Stratton Oakmont Inc. was among the most notorious. Federal prosecutors said the brokerage generated millions in illicit profits by pushing penny stocks and manipulating their prices from its offices in Lake Success, New York, before it was shut down in 1996 by the National Association of Securities Dealers, a Finra predecessor.

Long Island

Belesis grew up about 10 miles away in the Long Island town of North Merrick. He started college and dropped out, Pitts said. In 1996, when Belesis was 21, he got into the stock business at the former Lew Lieberbaum & Co., Finra records show.

That time was “the height of the penny-stock Long Island craze,” said Danny Porush, one of Stratton’s founders who served about three years in prison for securities fraud. “The 20-year-old kids at Stratton were driving Ferraris.”

After working at S.W. Bach & Co. and Joseph Gunnar & Co. with his brothers George, 26, and John, 27, Belesis started John Thomas in 2007, according to Finra records. He named it after his grandparents, Pitts said.

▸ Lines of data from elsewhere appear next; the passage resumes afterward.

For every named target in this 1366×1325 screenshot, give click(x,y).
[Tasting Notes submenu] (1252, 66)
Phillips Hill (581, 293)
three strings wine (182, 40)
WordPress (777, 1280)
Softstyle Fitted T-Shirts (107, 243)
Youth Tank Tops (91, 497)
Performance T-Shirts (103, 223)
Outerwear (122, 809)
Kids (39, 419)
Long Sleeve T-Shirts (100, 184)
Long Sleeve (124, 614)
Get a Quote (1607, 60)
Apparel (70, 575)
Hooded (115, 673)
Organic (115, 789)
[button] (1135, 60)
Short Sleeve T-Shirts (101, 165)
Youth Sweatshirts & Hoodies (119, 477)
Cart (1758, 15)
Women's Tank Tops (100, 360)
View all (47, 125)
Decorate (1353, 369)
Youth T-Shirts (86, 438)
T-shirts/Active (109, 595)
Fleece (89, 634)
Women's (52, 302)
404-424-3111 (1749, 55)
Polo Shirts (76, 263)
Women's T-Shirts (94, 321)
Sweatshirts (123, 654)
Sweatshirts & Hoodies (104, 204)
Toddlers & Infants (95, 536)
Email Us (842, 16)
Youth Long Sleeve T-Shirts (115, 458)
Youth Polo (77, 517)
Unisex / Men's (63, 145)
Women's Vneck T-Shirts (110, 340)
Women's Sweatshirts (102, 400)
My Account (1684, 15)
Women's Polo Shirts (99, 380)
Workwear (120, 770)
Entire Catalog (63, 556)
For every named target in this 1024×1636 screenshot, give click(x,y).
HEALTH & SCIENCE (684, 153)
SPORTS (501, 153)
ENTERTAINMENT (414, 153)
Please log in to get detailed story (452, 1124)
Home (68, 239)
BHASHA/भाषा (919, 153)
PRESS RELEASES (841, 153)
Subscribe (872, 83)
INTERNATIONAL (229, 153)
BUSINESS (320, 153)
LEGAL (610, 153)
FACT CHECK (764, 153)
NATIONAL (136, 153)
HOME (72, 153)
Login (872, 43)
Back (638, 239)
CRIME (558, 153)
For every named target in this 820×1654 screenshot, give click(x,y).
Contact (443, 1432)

Finra records show Belesis owns at least 75 percent of the brokerage, which has reaped about $108 million in commissions and fees since its founding. Revenue was $22.3 million for the 12 months ended May 31, a 26 percent drop from a year earlier, according to SEC filings.

Tribeca Condo

Belesis bought a condominium on Beach Street in New York’s Tribeca neighborhood for $3.94 million in 2009, city property records show. A Rolls Royce often was parked outside the office, four ex-brokers said. Pitts said it’s owned by an affiliated company and that Belesis usually walks to work.

Belesis has given at least $150,000 to Republican committees in New York within the past three years, state Board of Election records show, and former New York Mayor Rudolph Giuliani named him “Bronx GOP Man of the Year” in 2009. Republicans in Manhattan and Queens gave him similar awards.

“The son of immigrants, Tom rose from humble beginnings to become a great success on Wall Street,” Giuliani said in a video posted on YouTube. “Perhaps Tom’s greatest achievement can be seen in helping so many young New Yorkers realize their own dream by providing them with the opportunity to join the financial sector.”

Messages left for the former mayor at Giuliani Partners LLC, his consulting firm, weren’t returned.

John Elway

Some of John Thomas’s revenue comes from investment banking -- companies paying the firm for advice and help raising capital. Among its clients were Grandparents.com Inc., a social- media site for the elderly, krill-oil maker Neptune Technologies & Bioressources Inc. and America West Resources Inc., a coal company that filed for bankruptcy on Feb. 1.

When Neptune executives gave a presentation to John Thomas’s staff, they brought along former National Football League quarterback John Elway, Kaufman said. Jeff Sperbeck, Elway’s agent, said the ex-quarterback is still a paid spokesman for Neptune and declined further comment.

Richard Remington, a Stockton, California contractor, said he got a call in December 2008 from his broker, who had moved to John Thomas two months earlier.